La France va se doter d'ici à 2017 de plusieurs centres de réinsertion pour «personnes radicalisées» ou susceptibles de basculer dans le djihadisme, une décision qui témoigne de l'ampleur d'une évolution sociétale crûment mise en lumière par les attentats meurtriers de 2015.

«La lutte contre le djihadisme est sans doute le grand défi de notre génération», a souligné lundi le premier ministre français Manuel Valls en présentant un nouveau plan de lutte contre le terrorisme.

Début avril, il avait estimé que les groupes salafistes étaient «en train de gagner la bataille idéologique et culturelle» en France, et dénoncé «un terrorisme qui naît dans notre propre société».

La quasi-totalité des attentats de ces dernières années en France ont été effectués au nom de l'islam et, fait notable, par de jeunes Français. En 2015, les attentats djihadistes y ont fait 147 morts et des centaines de blessés.

Selon le gouvernement français, près de 9300 personnes sont recensées pour «radicalisation violente», dont 30 % de femmes et 20 % de mineurs. En prison, le gouvernement estime que 1500 des 66 000 détenus en France sont «radicalisés».

Selon le plan de lutte contre le terrorisme dévoilé lundi, les 13 régions françaises vont disposer d'une petite structure de déradicalisation animée par une trentaine de personnes.

La première ouvrira cet été dans le centre du pays avec des jeunes volontaires. Une deuxième, prévue d'ici la fin de l'année, «traitera des cas plus lourds», dont des repentis de retour de Syrie.
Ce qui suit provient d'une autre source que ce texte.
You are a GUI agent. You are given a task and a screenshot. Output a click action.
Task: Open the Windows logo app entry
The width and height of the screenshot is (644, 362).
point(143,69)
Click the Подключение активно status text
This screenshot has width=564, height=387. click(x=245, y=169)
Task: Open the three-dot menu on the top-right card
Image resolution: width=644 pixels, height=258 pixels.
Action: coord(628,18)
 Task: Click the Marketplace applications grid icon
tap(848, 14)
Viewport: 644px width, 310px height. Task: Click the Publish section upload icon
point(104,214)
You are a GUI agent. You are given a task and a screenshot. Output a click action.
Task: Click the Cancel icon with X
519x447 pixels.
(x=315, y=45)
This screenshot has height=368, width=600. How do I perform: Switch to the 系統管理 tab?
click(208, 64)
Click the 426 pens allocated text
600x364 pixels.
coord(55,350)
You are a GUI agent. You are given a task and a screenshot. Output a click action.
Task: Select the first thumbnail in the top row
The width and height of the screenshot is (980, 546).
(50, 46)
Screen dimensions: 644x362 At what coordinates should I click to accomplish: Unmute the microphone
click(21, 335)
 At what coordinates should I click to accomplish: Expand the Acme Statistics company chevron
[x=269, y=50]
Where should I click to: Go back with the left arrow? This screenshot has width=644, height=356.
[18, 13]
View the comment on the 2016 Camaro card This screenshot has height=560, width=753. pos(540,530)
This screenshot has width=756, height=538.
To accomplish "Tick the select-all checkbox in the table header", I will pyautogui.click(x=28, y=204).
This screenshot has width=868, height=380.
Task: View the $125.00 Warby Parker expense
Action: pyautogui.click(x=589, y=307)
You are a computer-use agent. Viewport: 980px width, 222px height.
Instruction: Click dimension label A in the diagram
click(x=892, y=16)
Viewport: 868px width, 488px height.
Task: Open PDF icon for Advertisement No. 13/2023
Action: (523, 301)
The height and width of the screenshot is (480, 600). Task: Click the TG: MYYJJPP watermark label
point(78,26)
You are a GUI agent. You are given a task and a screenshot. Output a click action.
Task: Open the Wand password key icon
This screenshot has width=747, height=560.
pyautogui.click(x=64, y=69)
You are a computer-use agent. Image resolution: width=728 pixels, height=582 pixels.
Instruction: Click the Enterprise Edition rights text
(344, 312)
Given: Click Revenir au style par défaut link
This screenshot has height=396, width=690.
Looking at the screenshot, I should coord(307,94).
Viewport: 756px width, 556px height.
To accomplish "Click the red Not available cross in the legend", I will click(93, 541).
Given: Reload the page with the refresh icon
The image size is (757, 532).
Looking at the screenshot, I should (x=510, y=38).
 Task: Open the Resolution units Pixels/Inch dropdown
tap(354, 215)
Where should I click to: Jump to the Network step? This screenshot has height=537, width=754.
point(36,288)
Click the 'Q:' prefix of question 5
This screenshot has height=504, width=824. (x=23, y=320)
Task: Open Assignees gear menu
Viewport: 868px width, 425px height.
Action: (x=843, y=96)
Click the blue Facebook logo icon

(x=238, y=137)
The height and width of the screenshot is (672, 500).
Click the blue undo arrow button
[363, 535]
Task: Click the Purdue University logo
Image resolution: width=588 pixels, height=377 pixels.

«Au moins la moitié» des futurs établissements accueilleront, «à la demande de l'autorité judiciaire», des personnes «qui ne peuvent pas être placées en détention», mais sous contrôle judiciaire, a précisé Manuel Valls. Outre-mer, un centre est envisagé sur l'île de Mayotte, dans l'océan Indien, selon le gouvernement.

Actuellement, 1600 jeunes «font l'objet d'un accompagnement», selon l'exécutif. L'objectif est d'atteindre 3600 personnes dans deux ans.

Pour financer son plan, l'exécutif a prévu une enveloppe de 40 millions d'euros (environ 59 millions de dollars CAN) supplémentaires d'ici 2017.

Des programmes de déradicalisation ont été mis en place dans plusieurs pays, notamment en Grande-Bretagne et en Europe du Nord, avec des succès relatifs. En France, plusieurs cellules expérimentales de déradicalisation existent déjà, mais leur réussite dépend souvent des profils particuliers et de la bonne volonté des individus concernés.

Renforcer le criblage

Le gouvernement, qui a déjà lancé des partenariats avec les géants du net, veut «construire de puissants contre-discours» pour «contrecarrer la propagande djihadiste et salafiste et casser cette entreprise d'embrigadement à grande échelle».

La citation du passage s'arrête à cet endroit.